Work to complete: Scan the entries for the word "agent". Every line that has it should be copied.

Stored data
◆ ◆ ◆

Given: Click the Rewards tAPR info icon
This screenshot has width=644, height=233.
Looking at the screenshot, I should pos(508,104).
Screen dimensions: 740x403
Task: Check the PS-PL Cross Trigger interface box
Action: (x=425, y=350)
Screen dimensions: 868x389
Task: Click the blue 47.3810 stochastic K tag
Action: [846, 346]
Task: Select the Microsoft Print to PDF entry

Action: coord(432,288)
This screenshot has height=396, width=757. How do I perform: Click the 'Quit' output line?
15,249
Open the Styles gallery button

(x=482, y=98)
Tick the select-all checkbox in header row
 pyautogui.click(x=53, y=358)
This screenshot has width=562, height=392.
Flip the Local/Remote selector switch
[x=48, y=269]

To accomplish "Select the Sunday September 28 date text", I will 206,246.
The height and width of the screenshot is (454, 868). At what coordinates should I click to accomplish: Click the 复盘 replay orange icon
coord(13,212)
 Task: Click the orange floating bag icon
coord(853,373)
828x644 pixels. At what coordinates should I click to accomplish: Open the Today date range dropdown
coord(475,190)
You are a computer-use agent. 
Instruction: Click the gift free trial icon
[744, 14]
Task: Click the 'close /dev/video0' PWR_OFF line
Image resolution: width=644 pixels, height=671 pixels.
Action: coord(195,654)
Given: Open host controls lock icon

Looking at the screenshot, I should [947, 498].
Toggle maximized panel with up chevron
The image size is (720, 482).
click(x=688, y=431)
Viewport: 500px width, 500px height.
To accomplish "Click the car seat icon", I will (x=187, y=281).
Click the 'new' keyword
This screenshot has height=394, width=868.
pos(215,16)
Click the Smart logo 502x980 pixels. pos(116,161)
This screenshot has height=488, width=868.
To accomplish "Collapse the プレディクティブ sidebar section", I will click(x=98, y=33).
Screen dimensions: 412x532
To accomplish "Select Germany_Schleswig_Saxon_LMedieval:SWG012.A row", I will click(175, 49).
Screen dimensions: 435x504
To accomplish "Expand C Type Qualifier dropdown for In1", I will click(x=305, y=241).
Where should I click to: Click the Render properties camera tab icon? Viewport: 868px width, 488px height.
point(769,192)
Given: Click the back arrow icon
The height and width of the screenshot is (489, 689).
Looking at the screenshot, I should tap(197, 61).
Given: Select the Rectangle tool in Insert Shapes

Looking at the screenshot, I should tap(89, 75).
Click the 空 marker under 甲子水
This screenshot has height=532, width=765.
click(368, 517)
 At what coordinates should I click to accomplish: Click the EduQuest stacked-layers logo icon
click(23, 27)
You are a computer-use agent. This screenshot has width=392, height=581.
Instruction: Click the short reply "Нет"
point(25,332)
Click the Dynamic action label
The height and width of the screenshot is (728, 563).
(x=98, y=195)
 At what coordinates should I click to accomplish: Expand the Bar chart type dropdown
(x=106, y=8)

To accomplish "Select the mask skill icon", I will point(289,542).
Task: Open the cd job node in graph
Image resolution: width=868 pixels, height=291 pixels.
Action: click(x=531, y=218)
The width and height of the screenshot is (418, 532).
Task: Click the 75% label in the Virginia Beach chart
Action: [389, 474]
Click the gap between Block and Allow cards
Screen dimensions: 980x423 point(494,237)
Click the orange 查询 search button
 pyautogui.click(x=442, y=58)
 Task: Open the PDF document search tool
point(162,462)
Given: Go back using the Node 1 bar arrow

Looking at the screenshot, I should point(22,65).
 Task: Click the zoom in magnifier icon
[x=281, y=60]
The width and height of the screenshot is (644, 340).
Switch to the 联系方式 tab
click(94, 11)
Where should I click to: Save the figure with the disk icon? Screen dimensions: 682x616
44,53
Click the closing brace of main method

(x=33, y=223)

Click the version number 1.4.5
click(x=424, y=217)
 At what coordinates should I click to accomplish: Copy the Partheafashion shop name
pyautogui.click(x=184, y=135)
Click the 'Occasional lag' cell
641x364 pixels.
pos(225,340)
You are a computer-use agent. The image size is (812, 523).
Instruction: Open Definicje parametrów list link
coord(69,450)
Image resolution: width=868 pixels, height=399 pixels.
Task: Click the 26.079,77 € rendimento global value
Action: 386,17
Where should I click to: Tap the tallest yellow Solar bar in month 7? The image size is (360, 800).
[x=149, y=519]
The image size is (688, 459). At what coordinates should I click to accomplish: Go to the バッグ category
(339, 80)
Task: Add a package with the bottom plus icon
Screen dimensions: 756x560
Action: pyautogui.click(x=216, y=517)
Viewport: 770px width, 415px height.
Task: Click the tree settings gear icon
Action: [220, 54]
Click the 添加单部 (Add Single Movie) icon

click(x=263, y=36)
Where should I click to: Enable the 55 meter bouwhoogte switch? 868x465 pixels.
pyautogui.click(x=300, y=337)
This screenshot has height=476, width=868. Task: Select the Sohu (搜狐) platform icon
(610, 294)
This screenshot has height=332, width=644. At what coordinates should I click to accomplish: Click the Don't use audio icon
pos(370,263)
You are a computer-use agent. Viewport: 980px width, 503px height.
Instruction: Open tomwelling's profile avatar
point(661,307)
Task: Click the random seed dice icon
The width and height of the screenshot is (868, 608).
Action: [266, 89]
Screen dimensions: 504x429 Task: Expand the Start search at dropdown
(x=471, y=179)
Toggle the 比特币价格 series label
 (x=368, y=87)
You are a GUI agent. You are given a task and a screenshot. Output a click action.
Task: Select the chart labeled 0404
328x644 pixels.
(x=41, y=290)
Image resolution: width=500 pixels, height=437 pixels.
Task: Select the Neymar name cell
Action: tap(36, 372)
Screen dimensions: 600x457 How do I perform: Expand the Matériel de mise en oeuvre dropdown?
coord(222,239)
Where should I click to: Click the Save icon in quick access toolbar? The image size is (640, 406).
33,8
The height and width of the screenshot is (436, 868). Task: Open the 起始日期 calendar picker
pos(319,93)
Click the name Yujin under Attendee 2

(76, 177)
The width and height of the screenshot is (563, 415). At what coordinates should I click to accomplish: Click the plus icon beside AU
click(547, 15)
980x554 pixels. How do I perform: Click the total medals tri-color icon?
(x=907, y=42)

◆ ◆ ◆

Reply:
You are a computer-use agent. 
You are a computer-use agent. This screenshot has width=392, height=581.
You are a computer-use agent. The image size is (812, 523).
You are a computer-use agent. Viewport: 980px width, 503px height.
You are a GUI agent. You are given a task and a screenshot. Output a click action.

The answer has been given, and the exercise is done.